▶ **Your assignment**
Return all lines of the records that contain the word "network".

▶ **Stored records**

☆ ☆ ☆

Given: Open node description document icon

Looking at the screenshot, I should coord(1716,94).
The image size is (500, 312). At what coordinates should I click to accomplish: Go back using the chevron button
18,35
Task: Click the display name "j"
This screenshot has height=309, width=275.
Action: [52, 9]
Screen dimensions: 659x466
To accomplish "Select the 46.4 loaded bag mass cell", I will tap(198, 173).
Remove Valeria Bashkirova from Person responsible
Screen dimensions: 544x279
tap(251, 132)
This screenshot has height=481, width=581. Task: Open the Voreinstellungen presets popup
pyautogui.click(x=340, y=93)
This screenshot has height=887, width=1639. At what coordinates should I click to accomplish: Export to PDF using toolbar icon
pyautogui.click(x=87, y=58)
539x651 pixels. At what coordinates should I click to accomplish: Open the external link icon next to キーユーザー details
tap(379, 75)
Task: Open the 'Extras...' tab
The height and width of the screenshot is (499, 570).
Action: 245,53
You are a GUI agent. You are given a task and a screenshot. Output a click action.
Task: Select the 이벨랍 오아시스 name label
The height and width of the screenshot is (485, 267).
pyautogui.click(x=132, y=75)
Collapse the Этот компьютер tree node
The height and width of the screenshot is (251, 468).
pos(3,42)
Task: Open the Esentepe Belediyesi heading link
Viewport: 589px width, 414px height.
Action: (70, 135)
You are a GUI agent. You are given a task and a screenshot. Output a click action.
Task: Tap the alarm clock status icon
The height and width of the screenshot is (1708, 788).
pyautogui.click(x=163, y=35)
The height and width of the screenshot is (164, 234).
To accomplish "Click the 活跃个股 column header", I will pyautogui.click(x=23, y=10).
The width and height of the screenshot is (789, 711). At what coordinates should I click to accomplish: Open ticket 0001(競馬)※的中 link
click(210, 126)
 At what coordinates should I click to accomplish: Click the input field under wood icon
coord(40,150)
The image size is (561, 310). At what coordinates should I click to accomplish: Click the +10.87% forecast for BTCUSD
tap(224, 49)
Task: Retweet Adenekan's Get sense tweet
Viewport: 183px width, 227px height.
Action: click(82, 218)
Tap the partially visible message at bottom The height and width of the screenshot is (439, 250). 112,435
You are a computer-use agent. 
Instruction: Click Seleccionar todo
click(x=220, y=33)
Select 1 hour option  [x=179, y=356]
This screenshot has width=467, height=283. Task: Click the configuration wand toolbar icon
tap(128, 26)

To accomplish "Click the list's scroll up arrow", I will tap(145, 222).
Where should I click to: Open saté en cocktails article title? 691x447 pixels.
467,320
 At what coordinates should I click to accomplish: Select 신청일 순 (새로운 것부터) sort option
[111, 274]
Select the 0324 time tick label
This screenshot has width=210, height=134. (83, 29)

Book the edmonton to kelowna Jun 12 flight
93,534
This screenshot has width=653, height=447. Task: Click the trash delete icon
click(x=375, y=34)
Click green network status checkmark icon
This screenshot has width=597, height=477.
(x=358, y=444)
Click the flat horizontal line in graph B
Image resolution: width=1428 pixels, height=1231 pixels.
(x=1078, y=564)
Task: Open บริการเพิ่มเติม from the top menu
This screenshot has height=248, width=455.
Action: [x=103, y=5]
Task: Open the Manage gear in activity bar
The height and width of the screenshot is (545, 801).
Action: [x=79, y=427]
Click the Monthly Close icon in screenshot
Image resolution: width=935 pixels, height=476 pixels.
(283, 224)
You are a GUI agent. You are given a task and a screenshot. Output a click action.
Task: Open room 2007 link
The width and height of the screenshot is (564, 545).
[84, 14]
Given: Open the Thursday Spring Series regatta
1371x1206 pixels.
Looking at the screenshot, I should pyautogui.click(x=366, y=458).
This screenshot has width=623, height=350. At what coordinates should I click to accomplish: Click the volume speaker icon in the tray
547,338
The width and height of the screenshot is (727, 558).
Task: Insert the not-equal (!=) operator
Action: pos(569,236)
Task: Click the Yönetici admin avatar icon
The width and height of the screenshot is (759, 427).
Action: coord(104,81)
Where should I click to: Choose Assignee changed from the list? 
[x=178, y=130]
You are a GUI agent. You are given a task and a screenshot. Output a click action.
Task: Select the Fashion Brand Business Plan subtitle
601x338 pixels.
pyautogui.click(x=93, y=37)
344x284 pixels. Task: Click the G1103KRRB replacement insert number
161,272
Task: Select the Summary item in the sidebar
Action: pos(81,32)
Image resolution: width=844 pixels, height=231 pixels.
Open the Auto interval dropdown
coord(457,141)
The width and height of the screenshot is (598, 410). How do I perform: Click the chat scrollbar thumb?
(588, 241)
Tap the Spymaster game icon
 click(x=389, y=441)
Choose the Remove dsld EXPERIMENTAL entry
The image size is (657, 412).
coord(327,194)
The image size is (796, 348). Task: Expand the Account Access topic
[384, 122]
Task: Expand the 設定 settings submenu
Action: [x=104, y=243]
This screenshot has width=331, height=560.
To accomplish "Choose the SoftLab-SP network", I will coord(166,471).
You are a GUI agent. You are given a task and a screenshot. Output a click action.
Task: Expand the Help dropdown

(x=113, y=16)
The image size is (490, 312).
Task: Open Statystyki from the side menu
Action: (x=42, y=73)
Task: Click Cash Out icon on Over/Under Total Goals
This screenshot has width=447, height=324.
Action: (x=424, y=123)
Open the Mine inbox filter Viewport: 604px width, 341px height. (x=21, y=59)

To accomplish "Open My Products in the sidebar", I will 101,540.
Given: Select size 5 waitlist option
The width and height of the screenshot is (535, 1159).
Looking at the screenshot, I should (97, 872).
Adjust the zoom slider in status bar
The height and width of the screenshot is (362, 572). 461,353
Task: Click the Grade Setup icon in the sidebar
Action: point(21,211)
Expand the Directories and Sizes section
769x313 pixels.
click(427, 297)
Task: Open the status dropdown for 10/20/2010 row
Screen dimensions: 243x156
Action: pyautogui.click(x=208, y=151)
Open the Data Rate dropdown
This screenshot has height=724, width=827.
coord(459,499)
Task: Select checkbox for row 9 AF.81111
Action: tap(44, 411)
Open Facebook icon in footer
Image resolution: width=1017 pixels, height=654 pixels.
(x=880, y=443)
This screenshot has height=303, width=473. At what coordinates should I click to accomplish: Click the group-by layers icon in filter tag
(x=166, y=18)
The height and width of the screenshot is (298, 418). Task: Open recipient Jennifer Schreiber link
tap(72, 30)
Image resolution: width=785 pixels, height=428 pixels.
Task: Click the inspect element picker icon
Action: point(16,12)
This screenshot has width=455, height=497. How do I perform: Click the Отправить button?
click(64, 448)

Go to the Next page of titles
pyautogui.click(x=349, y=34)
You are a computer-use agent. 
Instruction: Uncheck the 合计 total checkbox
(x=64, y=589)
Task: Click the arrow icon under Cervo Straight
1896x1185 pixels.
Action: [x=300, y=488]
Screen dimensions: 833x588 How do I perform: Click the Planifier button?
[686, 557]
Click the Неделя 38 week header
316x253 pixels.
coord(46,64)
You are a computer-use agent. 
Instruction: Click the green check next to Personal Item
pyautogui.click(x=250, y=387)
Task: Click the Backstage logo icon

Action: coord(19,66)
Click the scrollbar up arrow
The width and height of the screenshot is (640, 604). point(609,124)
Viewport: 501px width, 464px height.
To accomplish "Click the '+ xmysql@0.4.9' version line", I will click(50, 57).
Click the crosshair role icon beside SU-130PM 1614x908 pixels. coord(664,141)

☆ ☆ ☆

▶ **Written solution**
Click green network status checkmark icon
To accomplish "Choose the SoftLab-SP network", I will coord(166,471).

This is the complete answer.